Peer-reviewed veterinary case report
Targeting CRBN With Thalidomide Suppresses Fibrosis After Glaucoma Drainage Surgery Through NF-κB Pathway Inhibition.
- Journal:
- Investigative ophthalmology & visual science
- Year:
- 2026
- Authors:
- Wang, Lijun et al.
- Affiliation:
- Department of Ophthalmology · China
- Species:
- rodent
Abstract
PURPOSE: Fibrosis after glaucoma drainage surgery (GDS) is the main factor behind glaucoma surgery failures. Previous studies showed that cereblon (CRBN) protein is involved in tissue differentiation, although its role in glaucoma remains unknown. Herein we explored the role of CRBN and its ligand thalidomide (THD) in fibrosis after GDS. METHODS: Using a rat GDS model and TGF-β2-induced cell model, we investigated the functions of CRBN and THD. CRBN expression in Tenon capsule tissue was detected using immunofluorescence. Filtering bleb survival was monitored after surgery. Protein levels of α‑smooth muscle actin (SMA), fibronectin (FN), and proliferating cell nuclear antigen (PCNA) were measured by Western blotting and immunohistochemistry. Activation of the nuclear factor (NF)‑κB pathway was evaluated via detecting P65 and p‑P65 levels. RESULTS: CRBN expression was upregulated in Tenon capsule tissue after GDS. THD treatment significantly attenuated CRBN expression. Moreover, THD dose-dependently inhibited TGF-β2-induced cell proliferation. Western blotting confirmed that THD suppresses TGF-β2-induced transdifferentiation and proliferation of human Tenon fibroblasts.

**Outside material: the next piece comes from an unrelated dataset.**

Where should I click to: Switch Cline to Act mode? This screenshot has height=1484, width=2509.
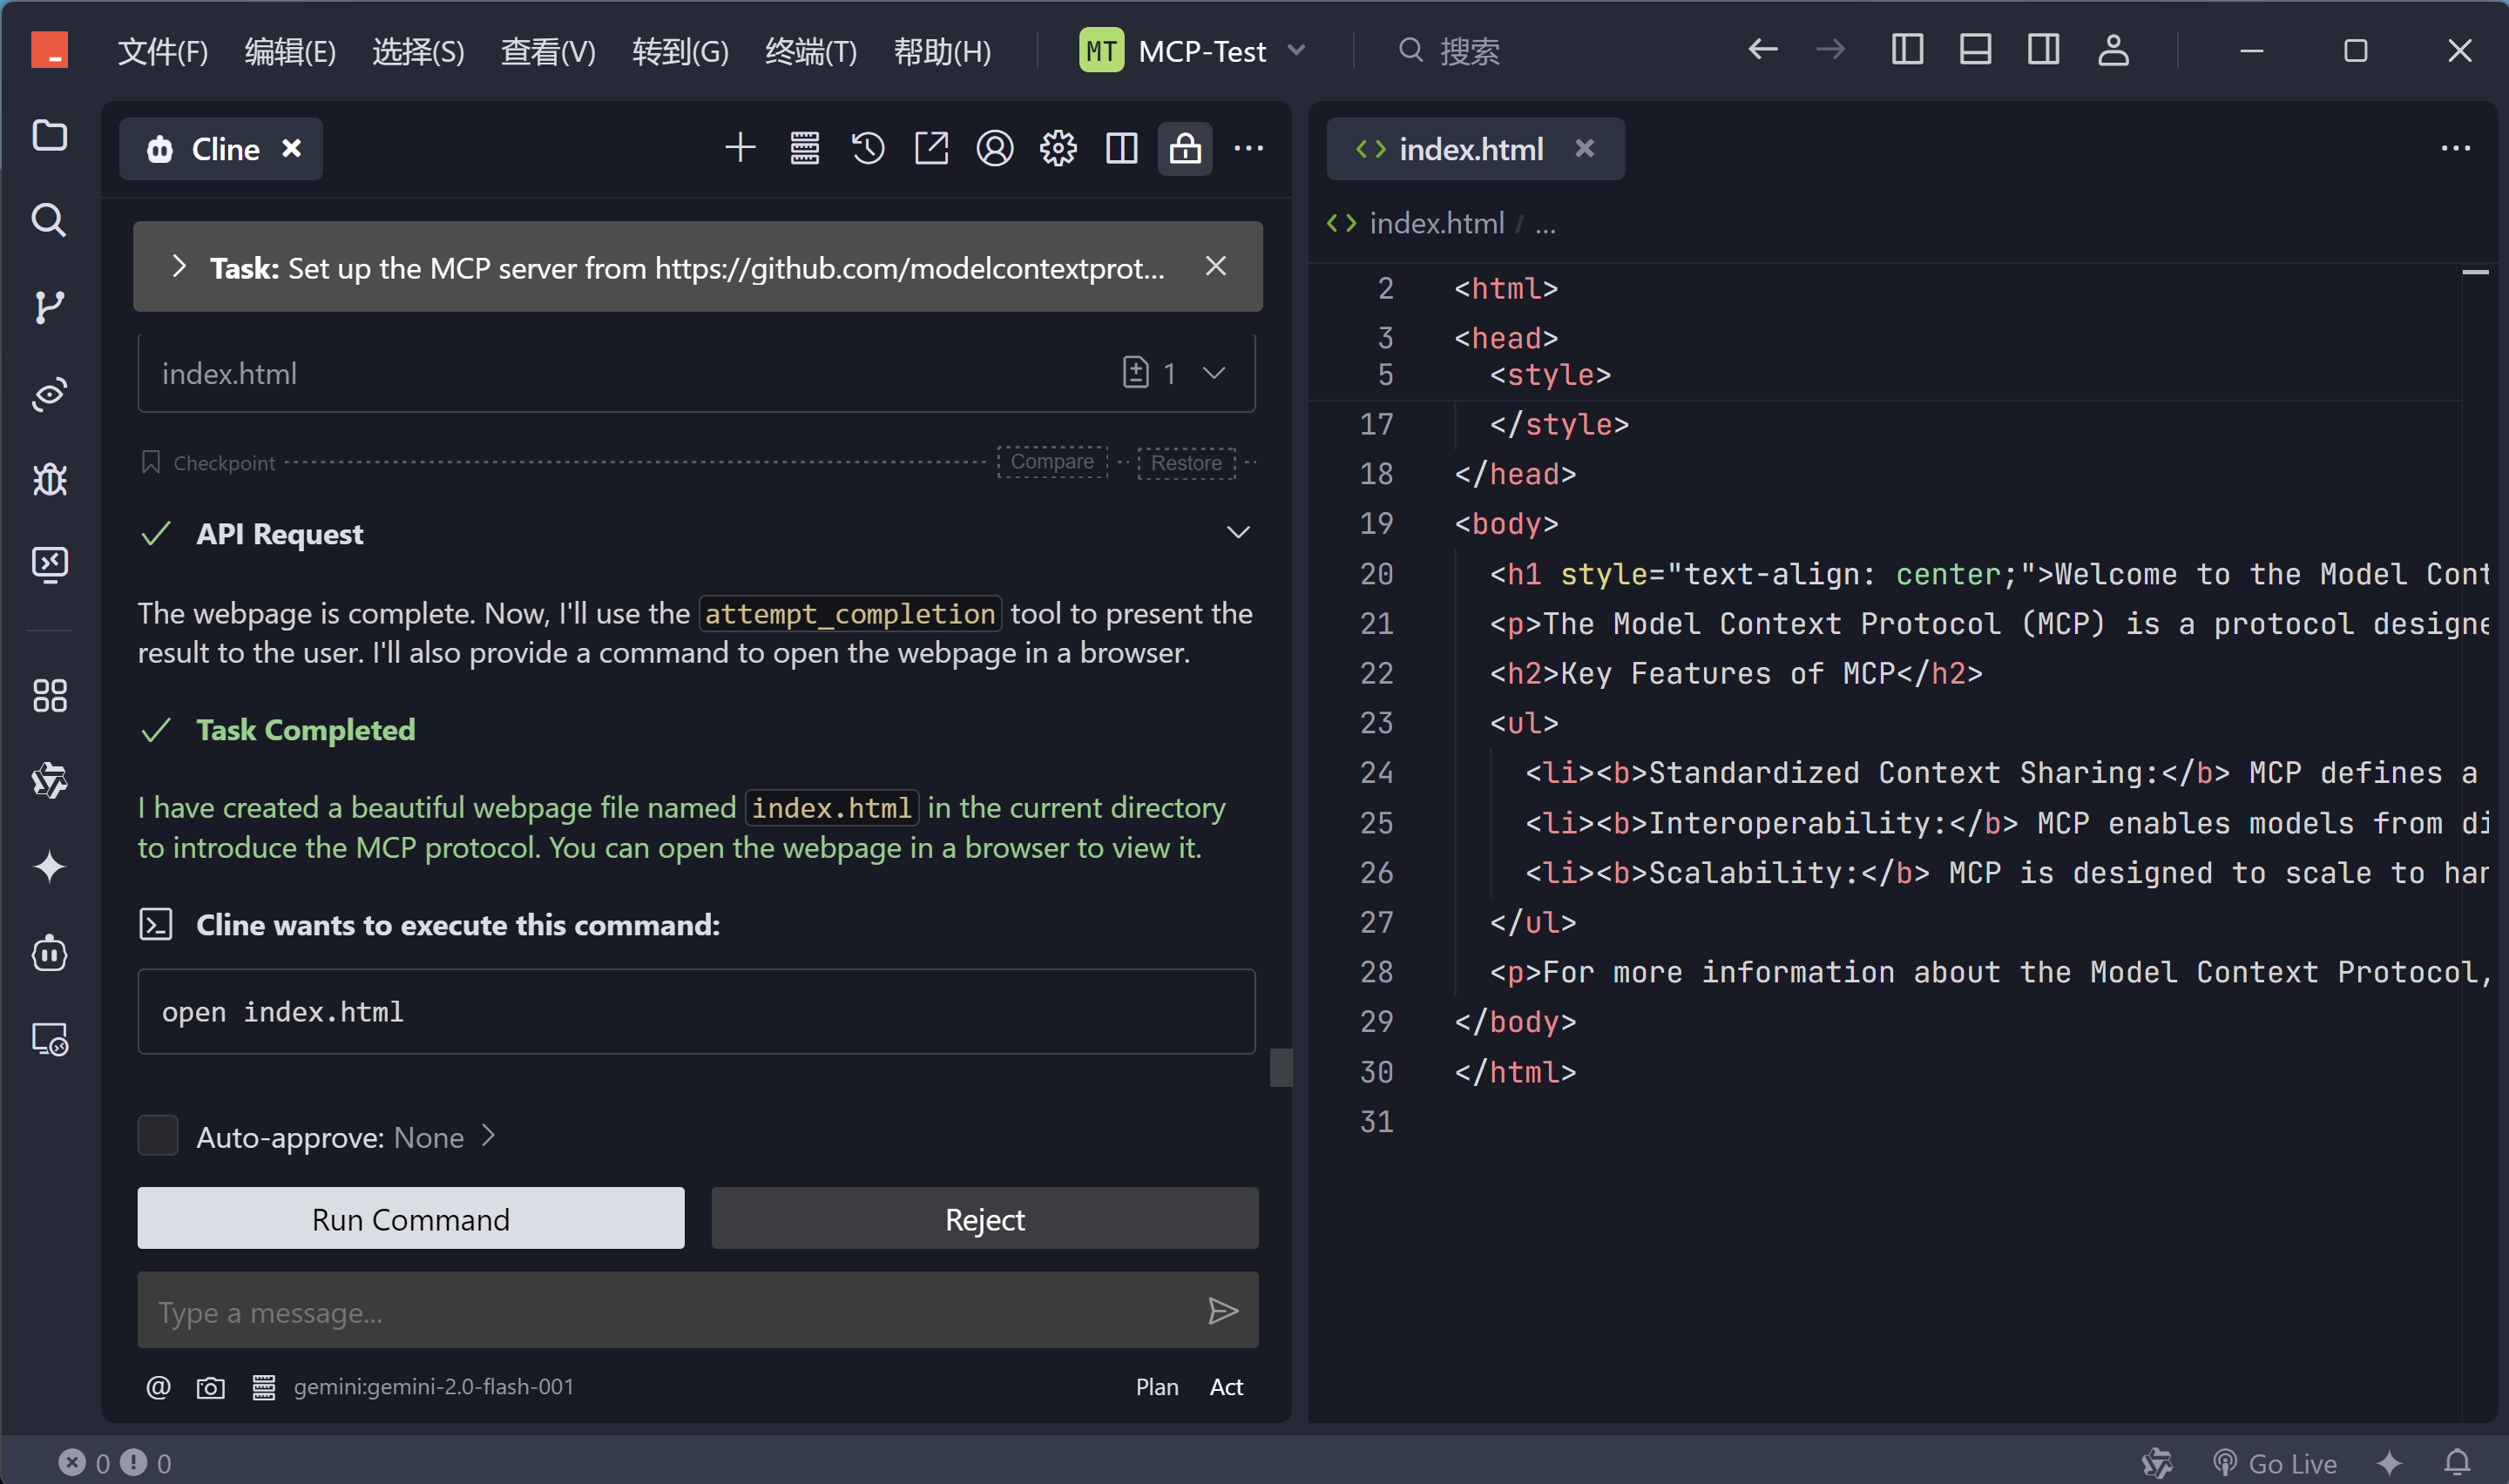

In vivo, topical THD application prolonged filtering bleb survival and restrained α-SMA expression. Mechanistically, THD inhibited P65 phosphorylation, thereby preventing the activation of the NF-κB pathway. CONCLUSIONS: CRBN is a key protein regulating fibrosis following GDS. THD exerts anti-fibrotic effects by targeting CRBN and inhibiting the NF-κB pathway. These findings unveil a novel intervention target, CRBN, for attenuating fibrogenesis after GDS.